That's your highly judgemental interpretation of why other people don't want to sleep around. That doesn't make it accurate or any less pejorative.

You clearly have a chip on your shoulder about this. Maybe back off instead of trying to make someone feel shit because they have different values to you. This thread isn't about you.

BauhausOfEliott · 04/01/2026 22:27

tumbletoast · 04/01/2026 22:17

I’m fully aware that some people see sex as a special thing that they ‘give’ to someone only when they are fully certain it is going to secure a commitment, and that’s fine; they can feel that way.

That's your highly judgemental interpretation of why other people don't want to sleep around. That doesn't make it accurate or any less pejorative.

You clearly have a chip on your shoulder about this. Maybe back off instead of trying to make someone feel shit because they have different values to you. This thread isn't about you.

I don’t have a chip on my shoulder at all. The OP asked for opinions and I gave mine. Then someone accused me of being ‘immature’, and I defended myself. I’m really not the one insulting anyone here. I am, in fact, the one pointing out that it’s fine for people to have different attitudes to sex and that it doesn’t mean there’s something wrong with being in either camp.

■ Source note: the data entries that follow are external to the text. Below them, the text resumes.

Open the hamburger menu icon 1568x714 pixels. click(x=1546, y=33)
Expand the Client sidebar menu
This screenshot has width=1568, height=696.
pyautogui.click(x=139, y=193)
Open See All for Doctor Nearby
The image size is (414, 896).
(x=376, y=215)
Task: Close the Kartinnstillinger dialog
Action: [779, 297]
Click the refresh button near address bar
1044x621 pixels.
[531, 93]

I really don’t know why you think I was criticising anyone for seeing sex as something for commitment only?! That is how some people see sex and that is totally fine. There’s nothing wrong with that. I haven’t insulted anyone for feeling that way. At all.

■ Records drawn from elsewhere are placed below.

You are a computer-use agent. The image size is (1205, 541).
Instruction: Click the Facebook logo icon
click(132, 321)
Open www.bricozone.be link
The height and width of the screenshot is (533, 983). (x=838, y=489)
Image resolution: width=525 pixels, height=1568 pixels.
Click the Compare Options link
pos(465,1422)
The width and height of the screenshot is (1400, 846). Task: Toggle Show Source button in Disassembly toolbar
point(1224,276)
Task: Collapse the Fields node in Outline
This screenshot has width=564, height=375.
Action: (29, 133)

BauhausOfEliott · 04/01/2026 22:31

tumbletoast · 04/01/2026 22:12

I always find it disturbing how many MN posters arrive on threads like this to pressure and shame women who don't want to sleep around and have casual sex with loads of men.

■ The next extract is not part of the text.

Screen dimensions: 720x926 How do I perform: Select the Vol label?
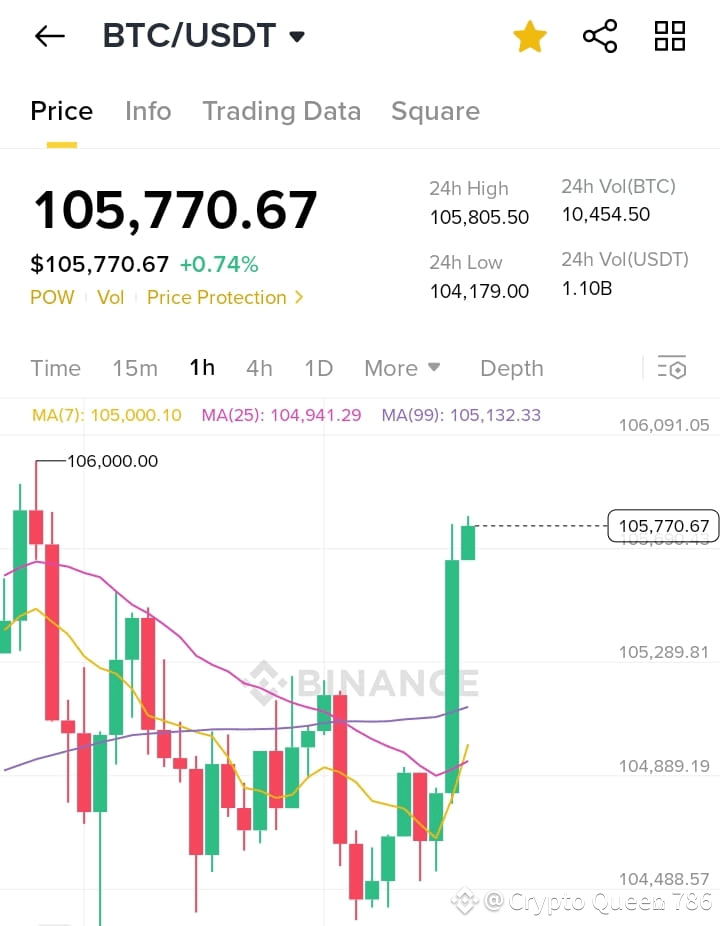tap(111, 297)
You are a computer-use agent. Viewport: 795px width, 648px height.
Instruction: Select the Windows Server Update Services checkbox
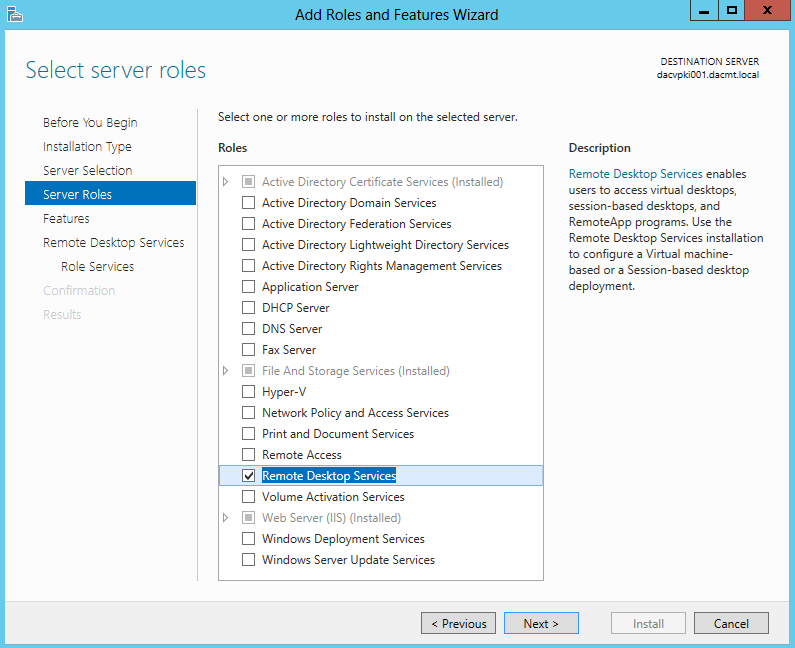coord(248,560)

And it is pressure to be on here telling someone they'll end up alone and they're weird for not wanting to sleep around and everyone else is doing it and they are old fashioned... And on and on repeatedly posting and ramming their views down the op's throat.

I always find it weird how many MN posters seem to think that they’re being attacked whenever someone does something differently to the way they’d do it.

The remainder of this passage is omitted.